## Begin Document text

Here we see that ambiguity of the pāli word kaya brought a new aspect. Namely, kaya, as body in English, can mean “physical body”, but also can mean a “group” of elements. Here, the word kāya is taken in this second meaning and two groups of elements are identified: those which constitute physical, material body and those who constitute mental “body”. Here’s what Pa-Auk Sayadaw says, obviously having in mind this passage from the Patisambhidamagga:

“There are two types of body in vipassana: the materiality-body (rūpa-kāya) and the mentality-body (nāma·kāya). The materiality-body is a group of twenty-eight types of materiality. The mentality-body is a group of consciousnesses and their associated mental factors. In other words, the two bodies are the five aggregates (khandha): materiality, feeling, perception, formations, and consciousness.”15

Based on this Abhidhammic analysis of kāya, the same author further comments on the passage we are analyzing here:

“Here, the whole body refers to the whole body of breath, not to the whole body from head to foot. Experiencing the whole body means you know the whole in-breath and out-breath from beginning, to middle, to end. And you knows it at the touching point only: at the nostrils-gate or upper lip.

The breath is nothing but a mass of mind-born kalāpas with nine types of materiality (rūpa): the earth element, water element, fire element, wind element, colour, odour, flavour, nutritive essence and the sound of the breath. Those kalāpas arise always as a body, that is why they are called a ‘body (kāya)’.”16

This indication of not one, but two types of bodies was maybe also what inspired Thai monk Buddhadasa Bhikkhu for understanding the word sabba as “all”, rather than “whole”. Following that, he understood the term sabba-kāya to mean “all bodies” and in step three of the tetrad talks about “experiencing all bodies”.

“In step three, the aim is to experience all kaya, all bodies. The essence of this step is to feel all bodies while breathing in and breathing out. While practicing the earlier steps of ānāpānasati, we began to observe that the breath conditions our flesh-and-blood body. This next step, therefore, does not involve anything new; we merely investigate this fact more profoundly, clearly, and carefully than before. We contemplate in a deeper way that there are two kaya (bodies). We should continuously observe this while breathing in and breathing out.”17

All this quotations are quite sufficient to conclude that Theravāda orthodoxy understands the meaning of our passage in a way that the meditator should keep uninterrupted attention on the full extent of every in-breath and out-breath, on all of its three phases: from the beginning, through the middle, to the end. Also, this attention should not follow movements of the breath while it’s entering the body or leaving it, but stay at the point where it touches the body for the first time, which is obviously at the area of nostrils. On the other hand, this approach was not the only one advocated within the Theravada practice.

## End Document text
## Begin Supplied data

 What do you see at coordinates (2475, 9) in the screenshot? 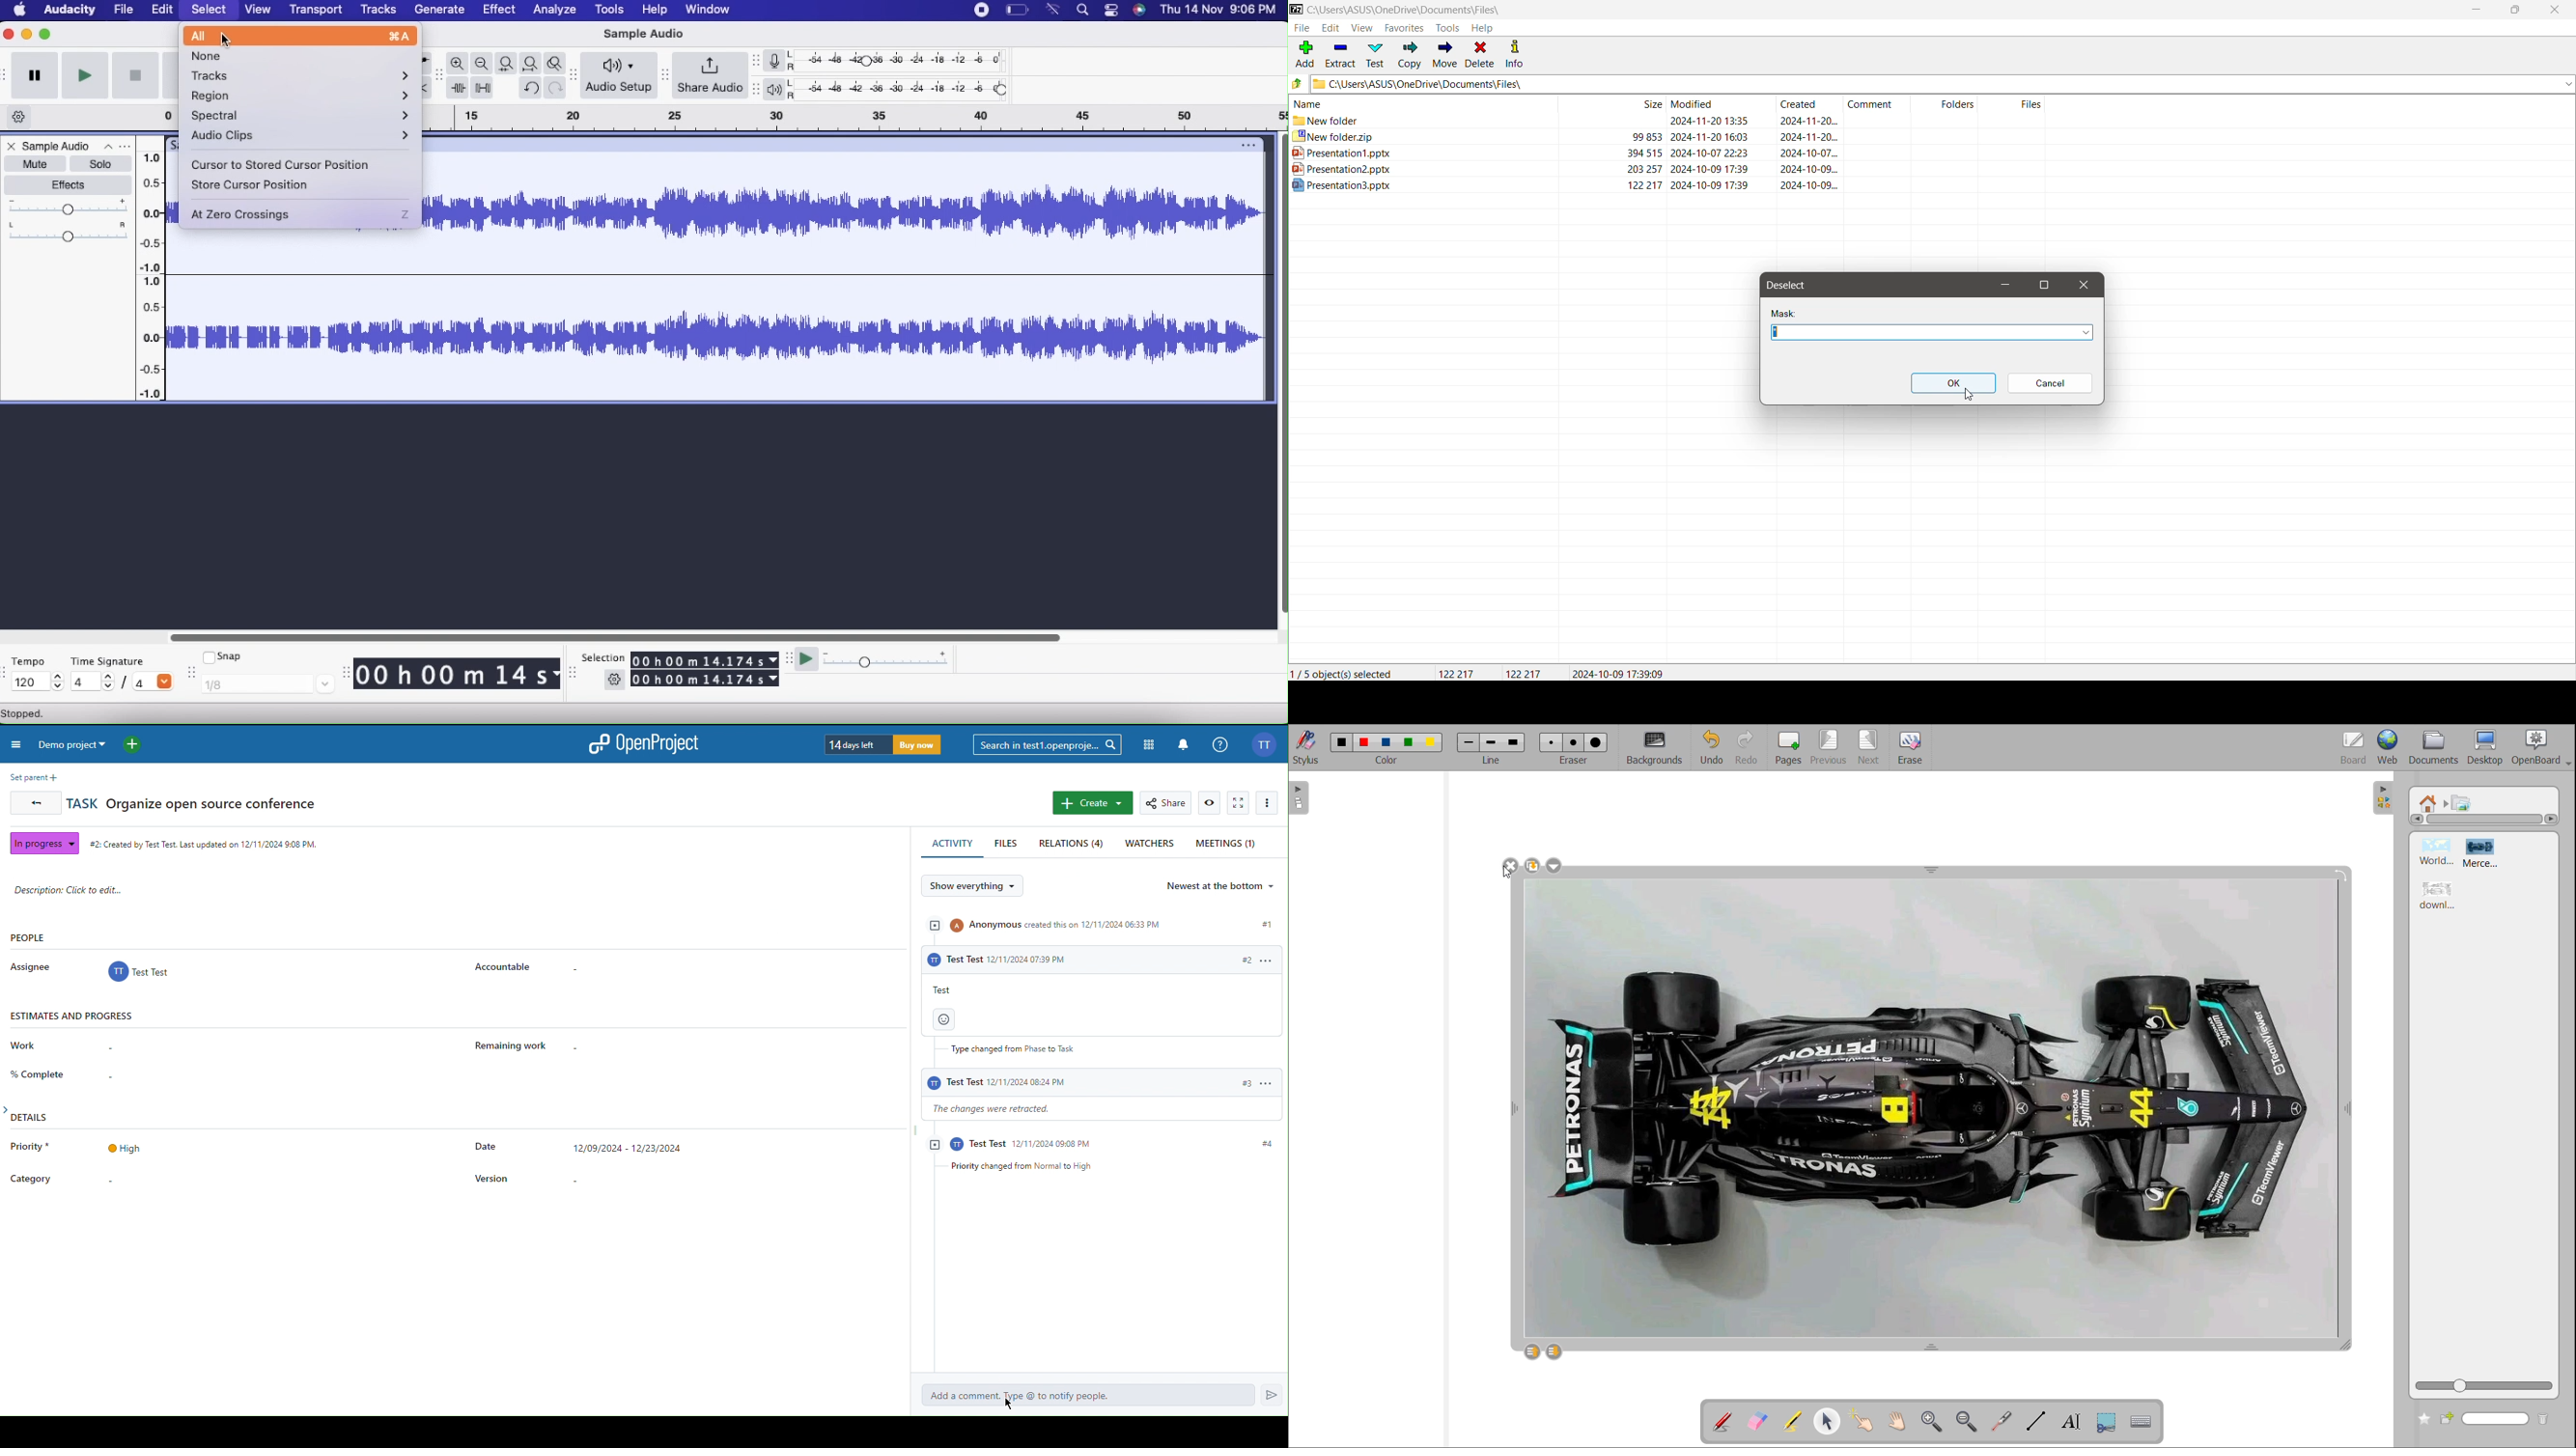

## End Supplied data
## Begin Supplied data

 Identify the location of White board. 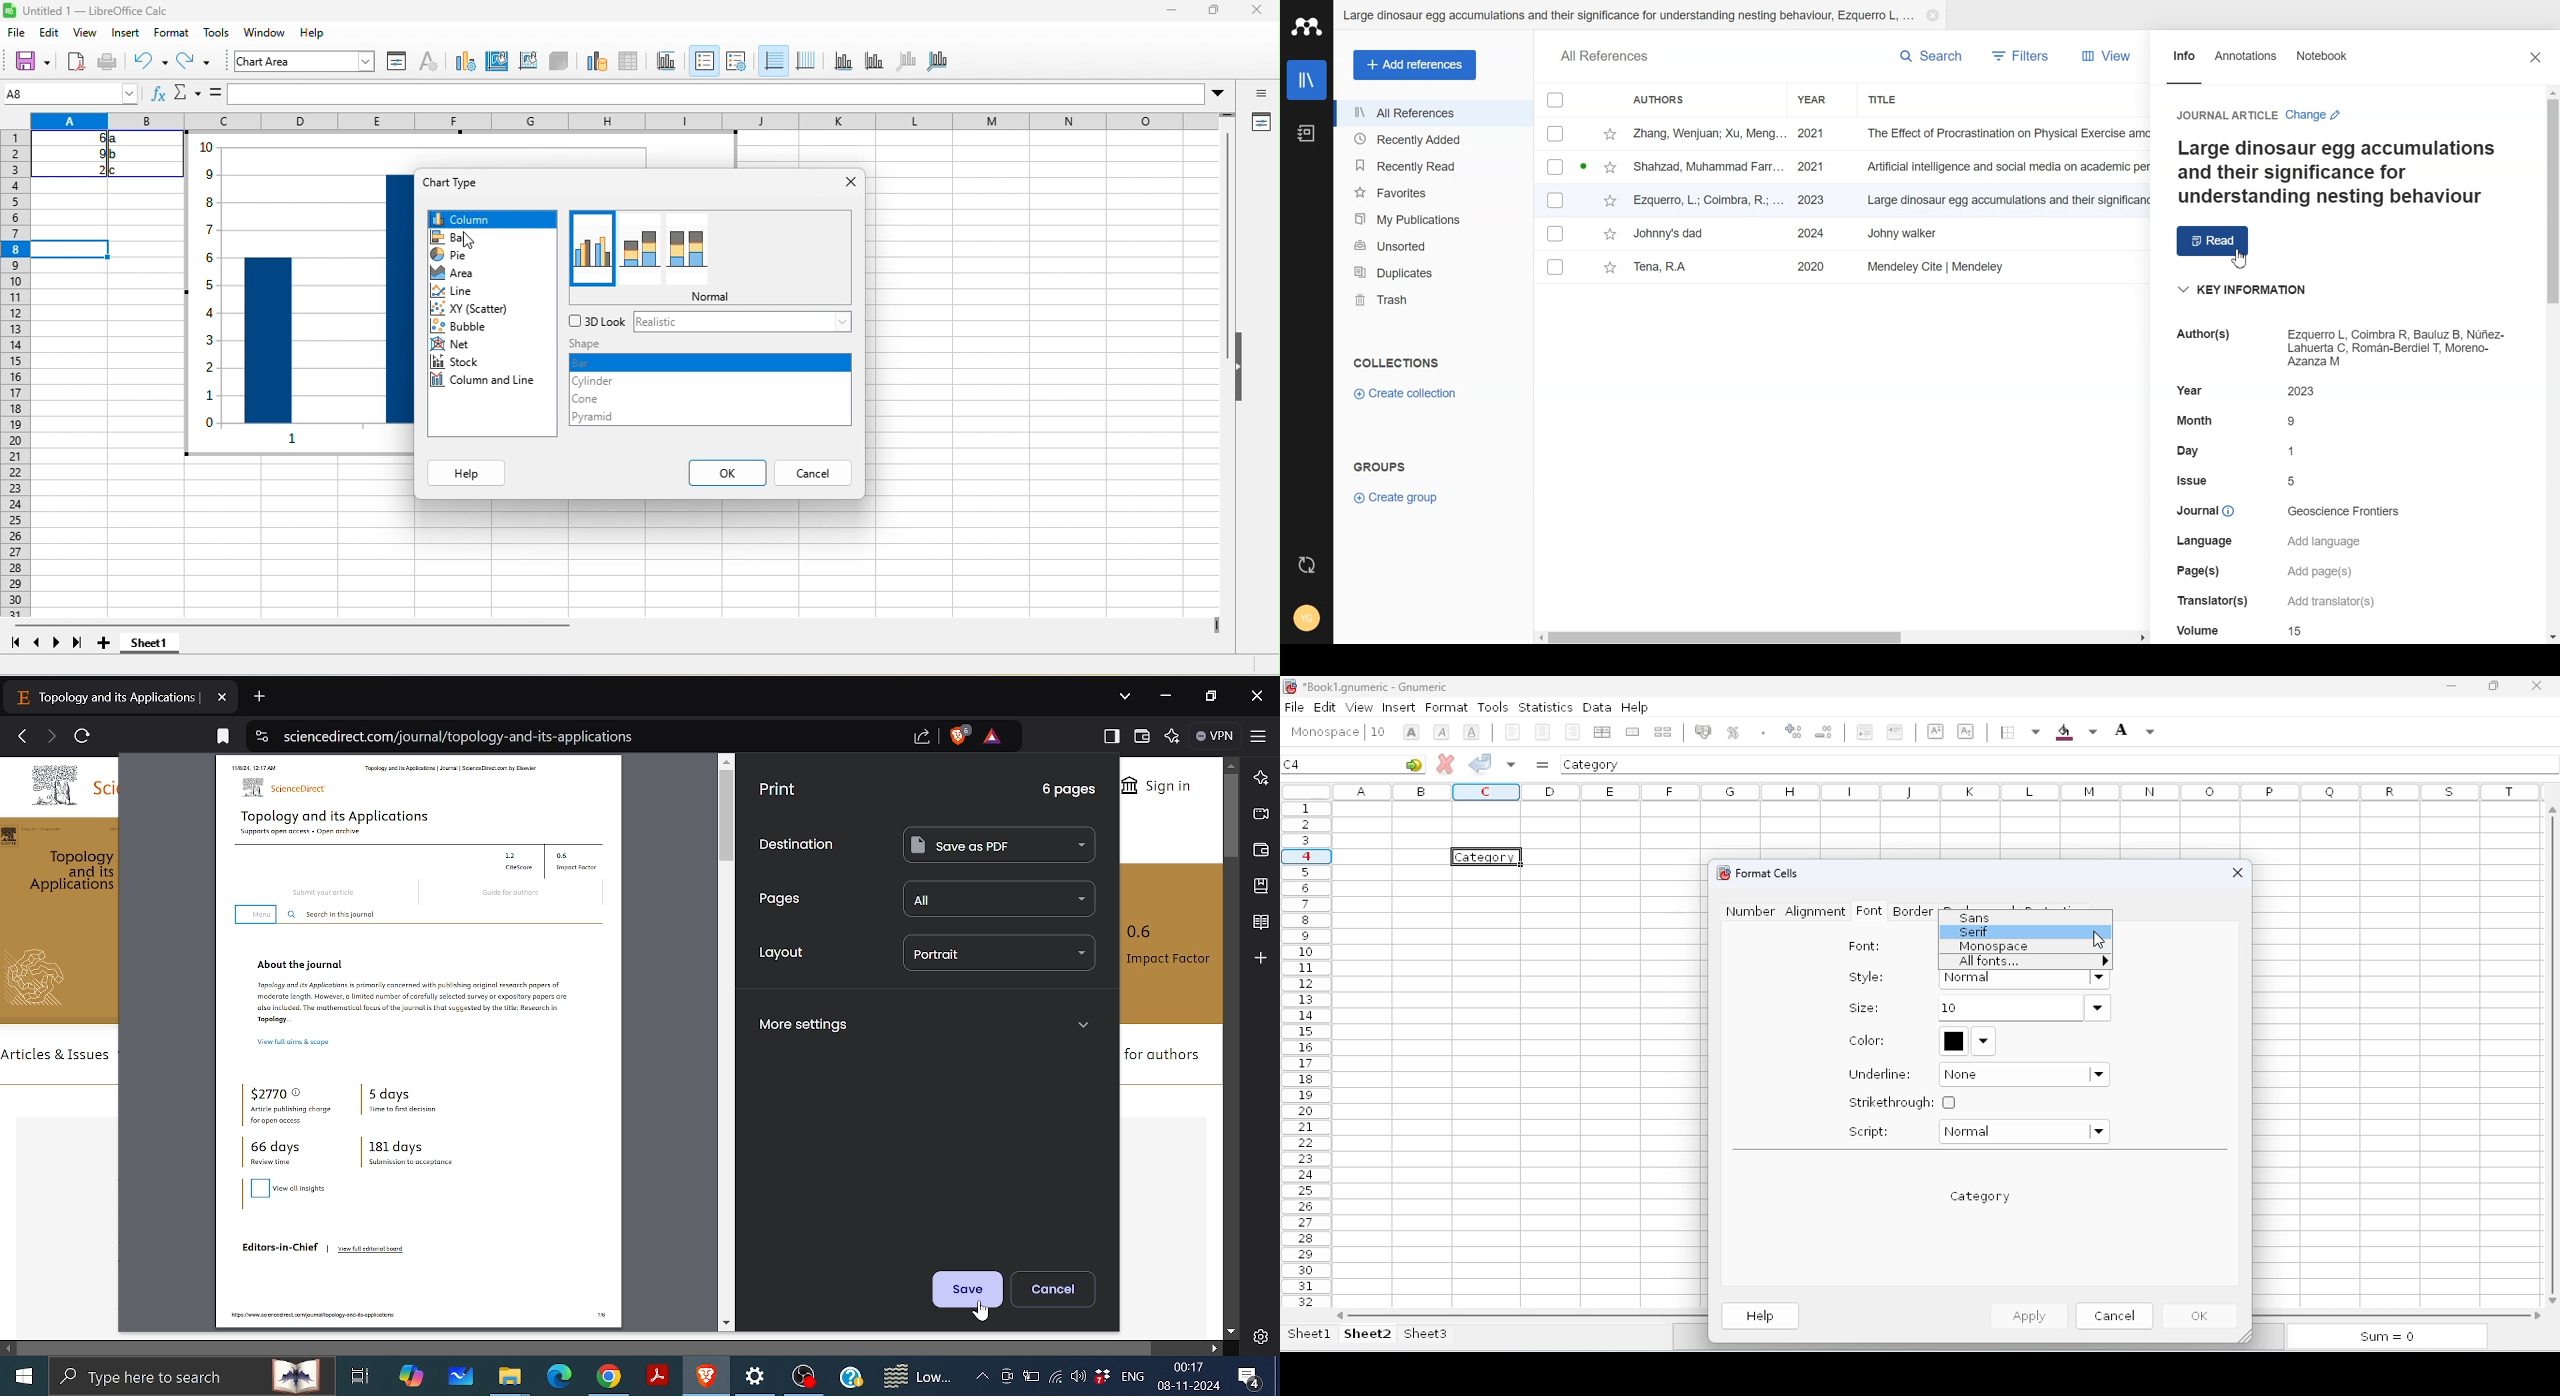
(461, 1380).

## End Supplied data

Using the text about the meaning of kāya, say whether each statement agrees with it, and back each yes or no with the deciding words quoted exactly.
1. Pa-Auk Sayadaw says that the whole body means the body from head to foot.
2. The breath is described as a mass of kalāpas with nine types of materiality.
3. Buddhadasa Bhikkhu took the word sabba to mean "whole" rather than "all".
Rely only on the text about the meaning of kāya.

**Exercise answer**
1. No: "Here, the whole body refers to the whole body of breath, not to the whole body from head to foot."
2. Yes: "The breath is nothing but a mass of mind-born kalāpas with nine types of materiality (rūpa)"
3. No: "for understanding the word sabba as “all”, rather than “whole”."